Along the way, they visited 12 countries.  Some of their highlights include:

  1. North Korea.  They went to North Korea for the New Year.  The New Year’s tradition is to visit the palace to bow seven times before their fallen yet eternal leader, Kim Il-sung, and the statue of him and his son, Kim Jong-il.  If Jared didn’t bow, he could have been shot or imprisoned.  (North Korea is said to be the most dangerous place in the world for Christians.  There are at least 50,000 Christians imprisoned in work camps.) Once inside the palace, Jared refused to bow and instead prayed the Lord’s Prayer as he made his way around the dead leader and also in front of the statue. “Thankfully, I wasn’t arrested. North Koreans worship the Kim family, but ultimately they worship themselves. They’re just like the rest of us,” says Jared.  “Left to our own devices, we will make God in our image.”  On his last night, Jared sang a song by Bluetree called “God of This City” outside his hotel window.  “You’re the God of this city, you’re the King of these people…and greater things are still to be done here.”
  2. Italy.  Before embarking to Italy, Jared faxed the Pope’s office asking if they could meet him.  Within 24 hours, Michelle and Jared got a phone call from the Pope’s personal assistant.  They were invited to meet Pope Francis!  Jared had the opportunity to ask the Pope what prayer meant to him.  “Prayer is opening up your heart to God! In silence, it is letting God’s power come inside you,” he said. It dawned on Jared: the Pope wanted God’s power just as much as he did.
  3. Israel.   Jared and Michelle visited the Holy Land and sites within the ancient part of Jerusalem but wanted to visit Bethlehem.  A number of Messianic Jews warned them it was dangerous.  Jesus’ birthplace was on the

Palestinian side of the wall.  To Jared’s surprise, there were a number of churches.  His guide reminded him that Palestine was first a Christian territory.  “There are people who love Jesus in Palestine,” says Jared.  He was so sad for the city.  “The Holy Land is one of the most unhappy places I visited,” he says.  “It was exactly the environment in which Jesus was crucified.”  Jared says he fell in love with the Lord’s Prayer in Jerusalem.  “Shalom is the prayer I placed in the Western Wall,” he says.  “And shalom is the medicine I’d prescribe for Jerusalem – a deep, God-breathed indwelling of peace, prosperity and blessing.

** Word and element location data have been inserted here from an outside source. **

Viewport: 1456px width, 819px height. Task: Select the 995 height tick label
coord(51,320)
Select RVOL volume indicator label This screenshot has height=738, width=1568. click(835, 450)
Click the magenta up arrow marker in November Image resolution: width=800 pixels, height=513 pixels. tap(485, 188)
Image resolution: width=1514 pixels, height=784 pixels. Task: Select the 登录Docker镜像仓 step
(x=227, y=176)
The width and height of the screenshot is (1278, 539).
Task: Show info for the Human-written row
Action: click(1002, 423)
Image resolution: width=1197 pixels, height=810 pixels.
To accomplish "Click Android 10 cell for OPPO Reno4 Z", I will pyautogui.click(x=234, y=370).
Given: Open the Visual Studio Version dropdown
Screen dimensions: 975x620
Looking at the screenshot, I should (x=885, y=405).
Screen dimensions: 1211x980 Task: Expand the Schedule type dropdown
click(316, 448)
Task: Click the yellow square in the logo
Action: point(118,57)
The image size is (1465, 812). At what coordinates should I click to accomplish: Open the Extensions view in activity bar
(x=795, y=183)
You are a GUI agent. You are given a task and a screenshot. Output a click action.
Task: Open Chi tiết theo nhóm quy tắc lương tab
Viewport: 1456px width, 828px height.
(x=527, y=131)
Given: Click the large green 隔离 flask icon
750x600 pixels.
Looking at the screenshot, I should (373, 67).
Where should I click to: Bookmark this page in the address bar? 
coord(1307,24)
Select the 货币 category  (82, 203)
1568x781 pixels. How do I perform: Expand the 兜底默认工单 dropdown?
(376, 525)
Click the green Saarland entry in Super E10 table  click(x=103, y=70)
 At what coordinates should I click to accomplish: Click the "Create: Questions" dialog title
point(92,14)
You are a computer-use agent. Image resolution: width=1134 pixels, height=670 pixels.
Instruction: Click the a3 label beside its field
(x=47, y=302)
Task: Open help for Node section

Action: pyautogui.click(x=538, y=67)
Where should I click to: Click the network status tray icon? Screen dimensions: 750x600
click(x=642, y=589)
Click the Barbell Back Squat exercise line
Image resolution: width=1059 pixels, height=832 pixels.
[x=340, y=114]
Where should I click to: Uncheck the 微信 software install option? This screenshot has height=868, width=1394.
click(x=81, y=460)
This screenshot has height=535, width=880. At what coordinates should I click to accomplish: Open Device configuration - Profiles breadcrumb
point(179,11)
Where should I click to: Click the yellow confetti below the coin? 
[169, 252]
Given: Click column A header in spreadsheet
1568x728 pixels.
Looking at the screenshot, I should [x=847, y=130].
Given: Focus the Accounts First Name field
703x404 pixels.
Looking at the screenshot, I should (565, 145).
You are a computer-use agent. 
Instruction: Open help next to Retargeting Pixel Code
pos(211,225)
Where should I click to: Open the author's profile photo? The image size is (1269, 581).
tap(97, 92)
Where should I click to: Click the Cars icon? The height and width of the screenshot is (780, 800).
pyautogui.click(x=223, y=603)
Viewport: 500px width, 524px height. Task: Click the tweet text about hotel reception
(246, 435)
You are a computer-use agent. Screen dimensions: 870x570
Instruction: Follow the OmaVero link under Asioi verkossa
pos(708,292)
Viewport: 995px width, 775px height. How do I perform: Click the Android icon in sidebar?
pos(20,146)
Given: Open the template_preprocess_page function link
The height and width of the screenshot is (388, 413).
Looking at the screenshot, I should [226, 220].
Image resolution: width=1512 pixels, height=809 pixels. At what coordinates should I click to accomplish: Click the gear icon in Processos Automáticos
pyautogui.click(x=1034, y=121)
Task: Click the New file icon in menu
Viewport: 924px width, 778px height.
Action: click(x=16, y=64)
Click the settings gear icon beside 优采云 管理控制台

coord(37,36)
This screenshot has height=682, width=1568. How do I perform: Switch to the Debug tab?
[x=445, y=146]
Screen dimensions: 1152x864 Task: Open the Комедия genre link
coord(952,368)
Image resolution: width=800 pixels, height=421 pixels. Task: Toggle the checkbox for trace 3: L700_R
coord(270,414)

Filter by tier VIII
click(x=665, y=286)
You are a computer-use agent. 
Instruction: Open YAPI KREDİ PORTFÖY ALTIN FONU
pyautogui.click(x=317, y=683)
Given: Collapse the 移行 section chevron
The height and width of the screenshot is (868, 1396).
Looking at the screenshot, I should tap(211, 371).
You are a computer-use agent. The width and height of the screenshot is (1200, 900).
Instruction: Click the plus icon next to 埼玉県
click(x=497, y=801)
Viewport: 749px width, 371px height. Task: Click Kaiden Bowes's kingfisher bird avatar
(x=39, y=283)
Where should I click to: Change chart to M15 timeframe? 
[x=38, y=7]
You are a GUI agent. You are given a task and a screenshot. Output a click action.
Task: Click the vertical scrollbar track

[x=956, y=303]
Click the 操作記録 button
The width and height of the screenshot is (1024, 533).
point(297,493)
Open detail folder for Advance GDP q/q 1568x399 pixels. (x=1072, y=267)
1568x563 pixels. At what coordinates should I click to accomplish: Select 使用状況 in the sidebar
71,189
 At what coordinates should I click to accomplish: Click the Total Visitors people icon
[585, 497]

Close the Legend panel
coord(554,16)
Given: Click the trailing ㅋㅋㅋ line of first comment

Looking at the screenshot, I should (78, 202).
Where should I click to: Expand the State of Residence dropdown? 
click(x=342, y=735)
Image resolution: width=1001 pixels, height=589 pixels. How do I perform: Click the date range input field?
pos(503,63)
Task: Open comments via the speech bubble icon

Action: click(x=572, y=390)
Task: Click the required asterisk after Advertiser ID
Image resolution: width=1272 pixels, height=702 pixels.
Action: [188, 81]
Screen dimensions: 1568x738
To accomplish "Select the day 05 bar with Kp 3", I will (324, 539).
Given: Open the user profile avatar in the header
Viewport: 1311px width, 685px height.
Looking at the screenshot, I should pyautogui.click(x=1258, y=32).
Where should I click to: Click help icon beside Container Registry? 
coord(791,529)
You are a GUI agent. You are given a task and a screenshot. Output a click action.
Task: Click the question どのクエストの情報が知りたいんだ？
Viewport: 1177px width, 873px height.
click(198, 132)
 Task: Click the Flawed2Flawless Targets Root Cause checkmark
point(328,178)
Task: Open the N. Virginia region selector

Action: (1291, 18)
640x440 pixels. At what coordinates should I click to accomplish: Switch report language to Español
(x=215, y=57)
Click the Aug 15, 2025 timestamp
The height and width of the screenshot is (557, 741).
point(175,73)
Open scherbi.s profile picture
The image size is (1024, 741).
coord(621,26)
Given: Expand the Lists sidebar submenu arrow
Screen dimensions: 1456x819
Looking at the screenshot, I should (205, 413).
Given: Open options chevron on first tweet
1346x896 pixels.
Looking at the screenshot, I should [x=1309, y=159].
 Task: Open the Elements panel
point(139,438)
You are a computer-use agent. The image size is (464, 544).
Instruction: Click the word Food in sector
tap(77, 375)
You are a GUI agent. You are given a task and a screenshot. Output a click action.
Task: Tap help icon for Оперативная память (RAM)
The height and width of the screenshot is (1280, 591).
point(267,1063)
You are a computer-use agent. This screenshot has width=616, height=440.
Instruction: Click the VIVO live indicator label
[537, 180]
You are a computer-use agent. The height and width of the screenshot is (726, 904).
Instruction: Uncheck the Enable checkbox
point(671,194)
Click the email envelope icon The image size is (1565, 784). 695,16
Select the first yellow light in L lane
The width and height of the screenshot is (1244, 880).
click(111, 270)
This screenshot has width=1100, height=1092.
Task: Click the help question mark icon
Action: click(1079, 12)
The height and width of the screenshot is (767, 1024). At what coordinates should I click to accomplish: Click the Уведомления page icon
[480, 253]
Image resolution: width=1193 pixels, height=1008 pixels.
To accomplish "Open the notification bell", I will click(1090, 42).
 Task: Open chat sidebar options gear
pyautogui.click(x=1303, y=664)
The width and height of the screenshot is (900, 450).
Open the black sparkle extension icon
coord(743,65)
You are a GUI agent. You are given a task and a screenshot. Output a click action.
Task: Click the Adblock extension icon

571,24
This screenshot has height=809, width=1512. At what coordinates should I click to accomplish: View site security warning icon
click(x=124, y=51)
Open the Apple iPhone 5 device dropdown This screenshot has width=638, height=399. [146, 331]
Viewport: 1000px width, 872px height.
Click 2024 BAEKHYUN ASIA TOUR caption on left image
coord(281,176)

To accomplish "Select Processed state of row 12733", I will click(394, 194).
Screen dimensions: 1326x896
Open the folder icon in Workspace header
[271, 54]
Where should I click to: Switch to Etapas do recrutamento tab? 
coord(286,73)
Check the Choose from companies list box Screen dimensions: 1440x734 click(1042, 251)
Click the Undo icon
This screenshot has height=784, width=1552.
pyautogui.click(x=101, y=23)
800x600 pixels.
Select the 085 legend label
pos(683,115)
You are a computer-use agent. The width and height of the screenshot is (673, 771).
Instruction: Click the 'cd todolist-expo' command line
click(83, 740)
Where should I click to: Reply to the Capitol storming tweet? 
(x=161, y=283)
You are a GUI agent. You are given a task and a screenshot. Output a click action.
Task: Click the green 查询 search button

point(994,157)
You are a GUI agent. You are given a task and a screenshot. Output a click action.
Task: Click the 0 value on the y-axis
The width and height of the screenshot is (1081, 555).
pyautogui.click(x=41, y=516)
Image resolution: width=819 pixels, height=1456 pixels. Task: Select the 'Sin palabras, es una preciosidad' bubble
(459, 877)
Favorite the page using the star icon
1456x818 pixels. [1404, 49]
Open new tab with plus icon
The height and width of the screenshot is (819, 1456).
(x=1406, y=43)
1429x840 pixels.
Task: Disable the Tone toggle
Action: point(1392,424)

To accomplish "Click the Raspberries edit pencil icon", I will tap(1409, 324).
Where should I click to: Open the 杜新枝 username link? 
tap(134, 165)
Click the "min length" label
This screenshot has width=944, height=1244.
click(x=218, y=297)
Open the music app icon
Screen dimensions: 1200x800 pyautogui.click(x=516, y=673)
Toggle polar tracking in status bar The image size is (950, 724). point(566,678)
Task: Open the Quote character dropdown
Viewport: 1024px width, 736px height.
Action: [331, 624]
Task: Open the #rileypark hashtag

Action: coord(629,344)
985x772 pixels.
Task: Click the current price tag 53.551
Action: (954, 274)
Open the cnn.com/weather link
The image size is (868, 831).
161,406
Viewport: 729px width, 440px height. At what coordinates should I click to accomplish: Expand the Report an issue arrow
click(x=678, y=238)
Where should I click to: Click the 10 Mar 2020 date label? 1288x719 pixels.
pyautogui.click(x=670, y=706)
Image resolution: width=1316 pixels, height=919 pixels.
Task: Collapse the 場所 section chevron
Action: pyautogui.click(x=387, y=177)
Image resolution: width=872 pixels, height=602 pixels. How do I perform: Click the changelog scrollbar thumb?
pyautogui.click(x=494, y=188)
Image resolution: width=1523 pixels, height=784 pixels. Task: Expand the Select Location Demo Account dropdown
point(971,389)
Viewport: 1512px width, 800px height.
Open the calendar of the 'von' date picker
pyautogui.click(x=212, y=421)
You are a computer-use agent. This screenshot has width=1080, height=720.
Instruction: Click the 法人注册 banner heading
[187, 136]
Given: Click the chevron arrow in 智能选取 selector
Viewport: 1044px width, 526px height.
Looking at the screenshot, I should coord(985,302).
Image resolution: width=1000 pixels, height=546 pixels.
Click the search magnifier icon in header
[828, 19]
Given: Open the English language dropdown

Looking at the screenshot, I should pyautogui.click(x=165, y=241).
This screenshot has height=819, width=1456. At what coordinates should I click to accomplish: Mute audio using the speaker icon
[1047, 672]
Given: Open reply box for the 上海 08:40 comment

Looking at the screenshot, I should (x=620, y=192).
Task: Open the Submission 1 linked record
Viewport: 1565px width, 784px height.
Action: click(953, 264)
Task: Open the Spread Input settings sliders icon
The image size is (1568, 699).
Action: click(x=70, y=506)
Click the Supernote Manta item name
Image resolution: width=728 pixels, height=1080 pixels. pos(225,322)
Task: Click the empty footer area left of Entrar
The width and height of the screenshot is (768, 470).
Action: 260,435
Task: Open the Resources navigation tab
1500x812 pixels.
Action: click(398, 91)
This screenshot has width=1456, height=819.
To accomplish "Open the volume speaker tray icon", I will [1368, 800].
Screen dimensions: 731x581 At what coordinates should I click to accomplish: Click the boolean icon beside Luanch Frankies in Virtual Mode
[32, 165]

Through his year long journey, Jared learned that we become like the people we spend time with.  “If you spend time with Jesus in prayer, you will become more Christ-like.”  He says prayer changes us and then we in turn change the world.  His prayer life looked much different at the end of his journey than it did at the beginning.  “I pray a lot more.  I also feel less guilty when I forget to pray.”  He says prayer is the main dish; everything else is gravy.  “We must never take prayer lightly.  Every prayer has the potential to change the course of history.”